Un spectre hante le sommeil de l'orthodoxie : le « gauchisme théorique ». Par ce terme on désigne depuis quelque temps le courant politique et philosophique représenté, entre autres, par Rosa Luxemburg, Karl Korsch, Georg Lukács et Antonio Gramsci. Or, ce qui caractérise ce courant et l'oppose à l'opportunisme théorique des épigones, n'est pas le « gauchisme » mais la dialectique révolutionnaire, la fidélité au caractère critique et négatif de la méthode de Marx et à sa philosophie de la praxis.

Les essais rassemblés dans ce volume abordent quelques-uns des thèmes centraux de la problématique de la tendance dialectique-révolutionnaire, thèmes qui sont d'ailleurs l'objet privilégié de l'attaque des courants non-dialectiques qui se réclament du marxisme, de la pseudo-orthodoxie de la IIe Internationale jusqu'au structuralisme contemporain :

1) Le rapport Marx/Hegel. Pour Althusser, le dépassement de Hegel par Marx « n'est nullement une "Aufhebung" au sens hégélien », mais purement et simplement « un dépassement de l'illusion vers la réalité », ou plutôt « une dissipation de l'illusion » (Pour Marx, Maspero, Paris, 1965, p. 75). Le pauvre Hegel, réduit à la triste condition d'« illusion à dissiper », n'est-il devenu à nouveau le chien crevé dont se moque la philosophie établie ? [10] Marx, par contre, soulignait en 1858 que la lecture de la Logique de Hegel lui avait rendu « grand service (grossen Dienst) dans la méthode d'élaboration » de ses écrits économiques. (Cf. lettre de Marx à Engels, 14/1/1858 in Ausgewahlte Briefe, Dietz Verlag Berlin, 1953, p. 121.) Il n'est pas étonnant, par conséquent, qu'Althusser trouve partout dans le Capital « des traces d'influence hégélienne », ce qui, pour lui, « suppose, à la limite, qu'on ré-écrive la section I du Capital » ! (Avertissement in Le Capital.

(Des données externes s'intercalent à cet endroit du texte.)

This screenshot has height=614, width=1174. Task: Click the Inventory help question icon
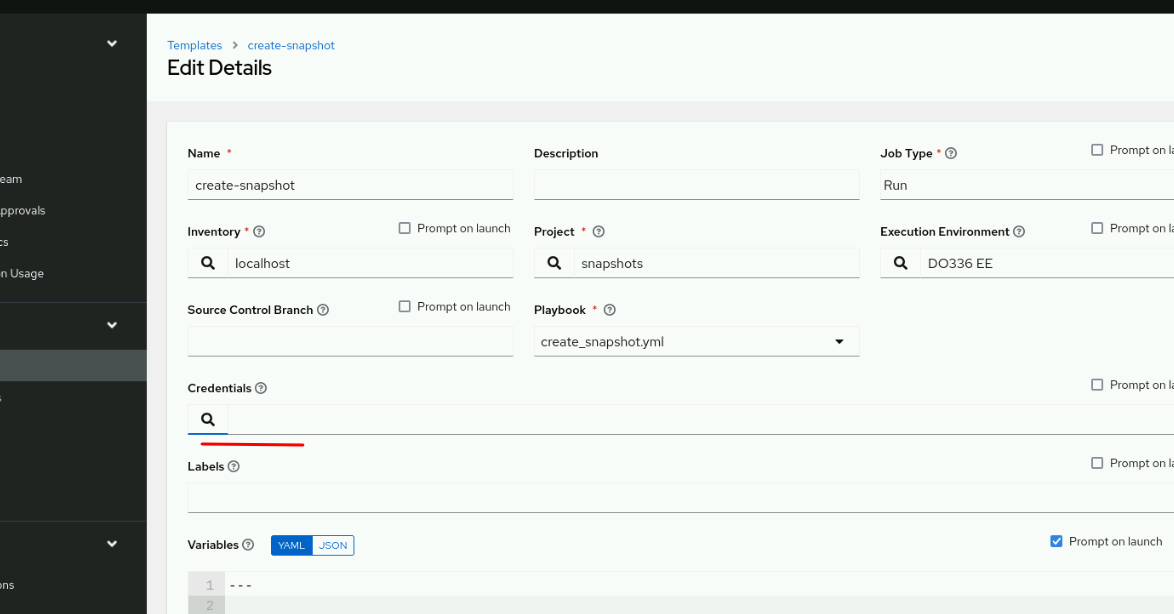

Flammarion, Paris, 1969, p. 22.) On voit donc où se situe IV erreur » de Lukács et Korsch : plutôt que de « ré-écrire » le Capital, ils ont essayé de le comprendre et d'en dégager la méthode dialectique.

Nous avons essayé, dans notre travail sur Lénine de suggérer quelques-uns des « grands services » que la lecture (critique) de la Logique de Hegel a rendu au dirigeant du parti bolchevik, parce que l'œuvre de Lénine montre de façon particulièrement lumineuse le lien entre dialectique (matérialiste) et révolution.

2) L'humanisme révolutionnaire, et en particulier la signification humaine du socialisme ; problème décisif dans la vision du monde de Marx, et dont l'actualité est de plus en plus grande de nos jours, dans la mesure où le développement des forces productives dans le capitalisme contemporain attire l'attention des mouvements révolutionnaires vers les problèmes qualitatifs de la vie sociale : dans la mesure aussi où dans les pays du « socialisme bureaucratique » la révolte contre les déformations staliniennes assume la forme d'un humanisme, parfois confus et naïf, mais authentiquement socialiste ; dans la mesure enfin où dans des régions du dit « Tiers Monde », comme l'Amérique latine, des fractions significatives de la jeune intelligentsia adhérent à l'avant-garde marxiste (adhésion payé fréquemment par la vie) au nom de certains « idéaux » humanistes révolutionnaires (parfois en contradiction avec leurs intérêts matériels immédiats), dont les écrits sur l'« homme nouveau » du Che sont l'expression la plus cohérente.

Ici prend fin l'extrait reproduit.